Reviewed by Gareth Jones
Starring Luke Mably, Adar Beck, Nathalie Cox, Chukwudi Iwuji
Directed by Stuart Hazeldine
Distributed by Sony Pictures Home Entertainment
Writer/director Stuart Hazeldine’s debut feature, Exam, sees a group of eight candidates placed together in a mysterious room to sit the final stage of the selection process for a job within a mysterious, unnamed organisation. As the film opens, the Invigilator (an all-business Colin Salmon), advises our subjects that there is only one question, and one answer is required of them.

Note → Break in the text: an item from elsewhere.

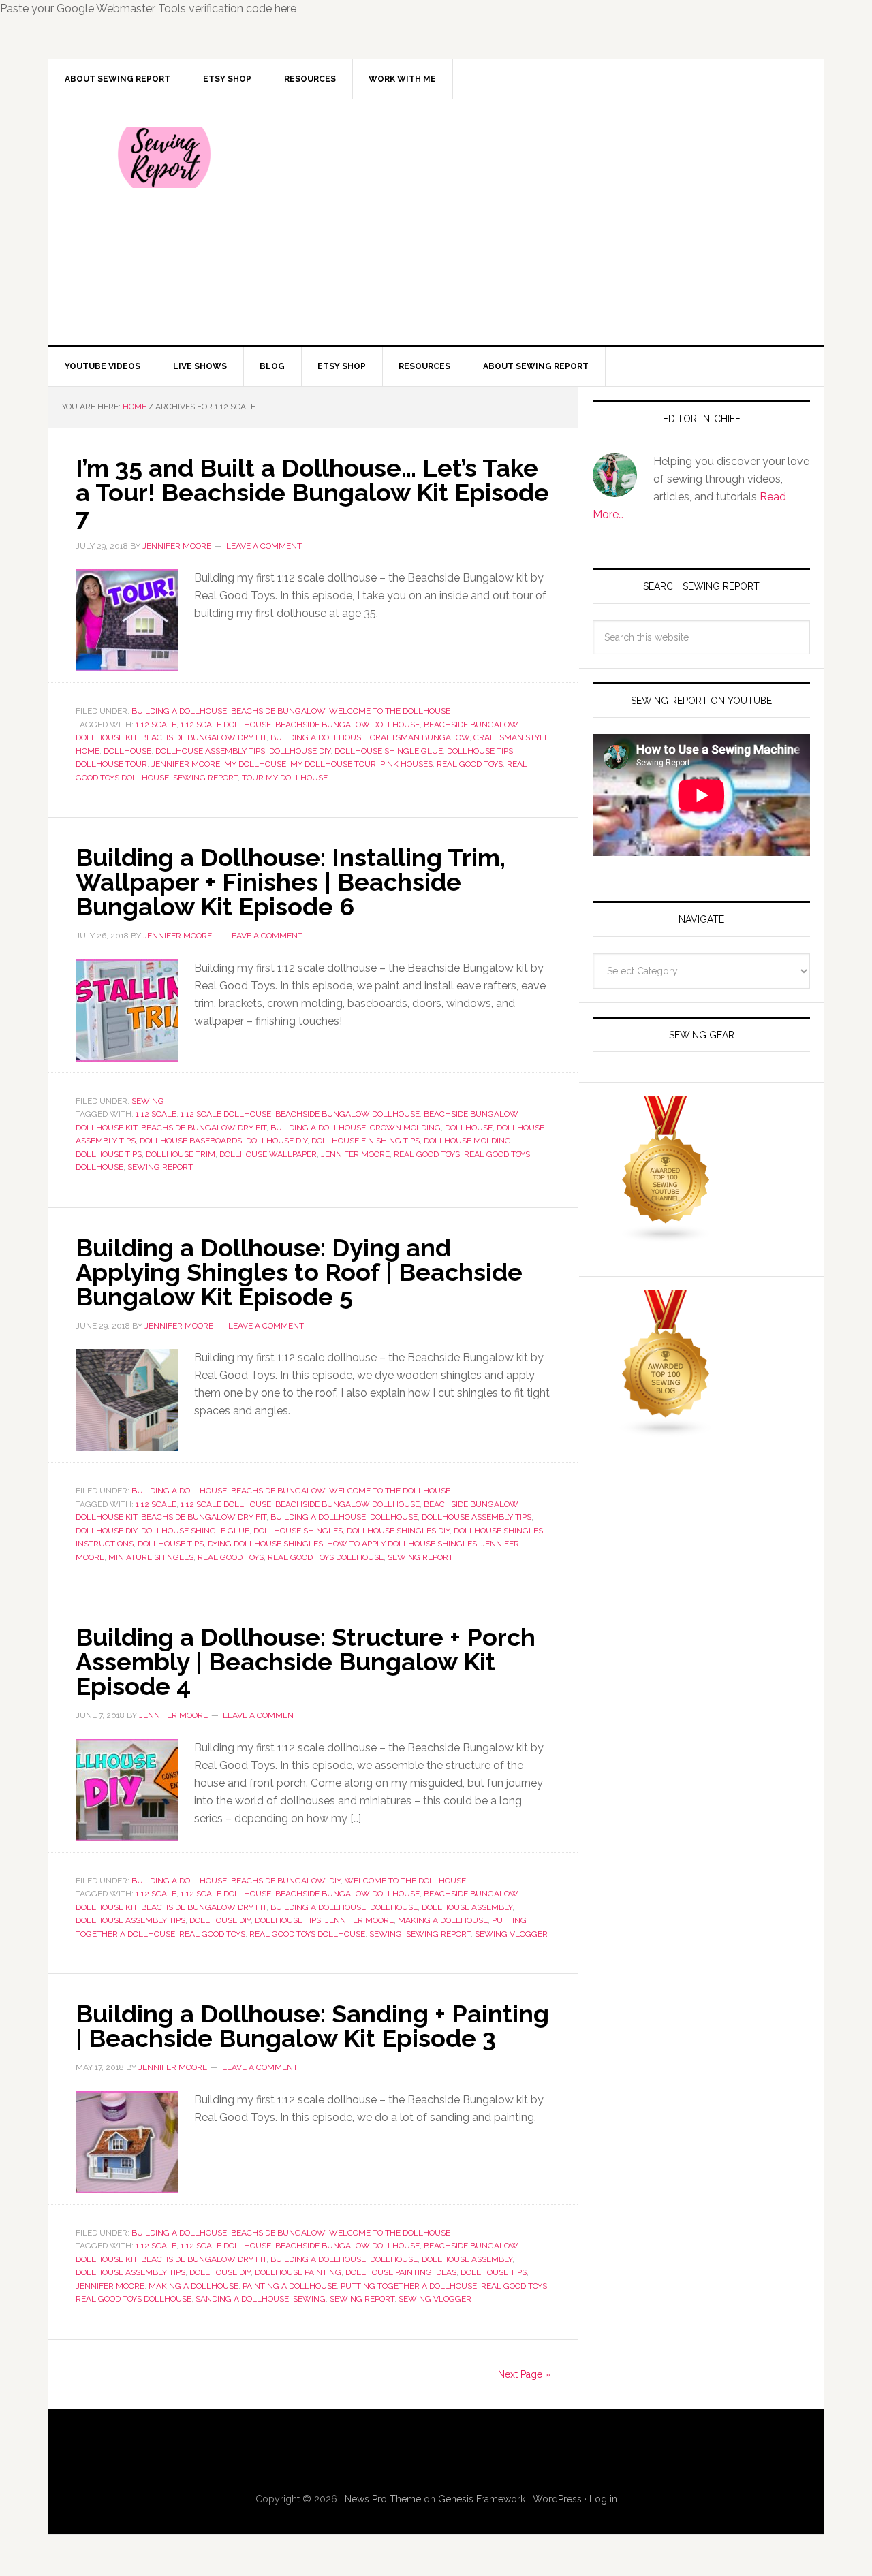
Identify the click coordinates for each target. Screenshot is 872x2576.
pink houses (406, 764)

After explaining the rest of the exam rules, he departs, leaving our group with only each other, their exam sheets, a silent, stoic armed guard, and a ticking clock for company.
When the sheets are revealed to be completely blank save for the candidates’ numbers, Exam takes us on a claustrophobic descent as the group work together to figure out what exactly the question is and secretly devise how they can ultimately beat everyone else to the job.
Hazeldine’s film echoes many successful flicks such as Tarantino’s Reservoir Dogs with the characters referring to each other only by characteristics (here we have White, Brown, Black, Dark, Blonde, Deaf, Chinese and Brunette) and the claustrophobia, teamwork and reactive rooms of Cube. As soon as the countdown starts, Exam bleeds tension and will keep you guessing, as it does its characters, just what the hell the question and answer may be. The ending reveal is pleasant and organic, echoing the brilliant should-have-seen-it-coming finale of the original Saw (if a little less refined).
Running in real-time once the exam itself begins, Hazeldine keeps a close eye on pacing and manages to squeeze in quite a lot of action as the budding employees do everything they can think of to make the room itself reveal what may be hidden on their papers. Of course, in a true reflection of the Nietzschean abyss, the frustrating emptiness of the sheets leads to revelations, desperation and violence.
The cast all perform well in their roles (Colin Salmon is always reliable and pleasant to watch); however, a few of the characters have little to offer the proceedings. The head of the show here is Luke Mably’s big-city wide-boy White. His character sports the most dialogue and the most devious actions – going from a character you’ll laugh at, go along with, dislike, feel sorry for and ultimately loathe. It’s a pity that very few of the others are given quite as much depth.
If you’re after a real shocker or extreme violence, Exam is not the film you’re looking for. Violence is scarce and sporadic, but it’s a credit to Hazeldine that the few scenes involving bodily harm are almost unbearably tense and toe-curling. This is an exercise in tension and mystery, not shock (or, for that matter, schlock).
The film does slow down somewhat during the second act and becomes a little too talky. Less attentive viewers may find their patience tested during this segment, but thankfully with minimal effort the latter stages are worth waiting for. A science-fiction aspect to the film feels slightly shoehorned in, taking things perhaps a little too far into incredulous territory at the denouement, but overall Exam is a success. If you enjoyed the original Cube, you’ll feel right at home sitting down to this one.
The video and audio presentation on Sony’s Blu-ray release is, as one would expect, fantastic with very, very little to complain about. The image is sharp and focused throughout, even with the many colour changes the room goes through, and the vibrating bass prevalent throughout most of the film works well in building the sense of unease.
The suite of special features isn’t too bad, but not exceptional. A few short interviews have the director, producer, director of photography and main cast members all discussing what brought them to the project and facets of creating the final product. The “behind-the-scenes” segment is quite disappointing, running approximately six minutes and only showing the basic creation of a couple of shots.
The photo gallery and trailer are…well…a photo gallery and trailer.
The centrepiece here is the audio commentary with Hazeldine and editor Mark Talbot-Butler. It’s a listenable, but not entirely engaging track. You’d be forgiven for letting your attention wander during it, though Hazeldine does give quite a few interesting insights into his intentions with the flick and how he feels about the problems it has (for example the aforementioned talkiness). A lack of quiet time helps keep things moving, but overall, as with quite a few commentaries, it’s a welcome addition though by no means a must-listen.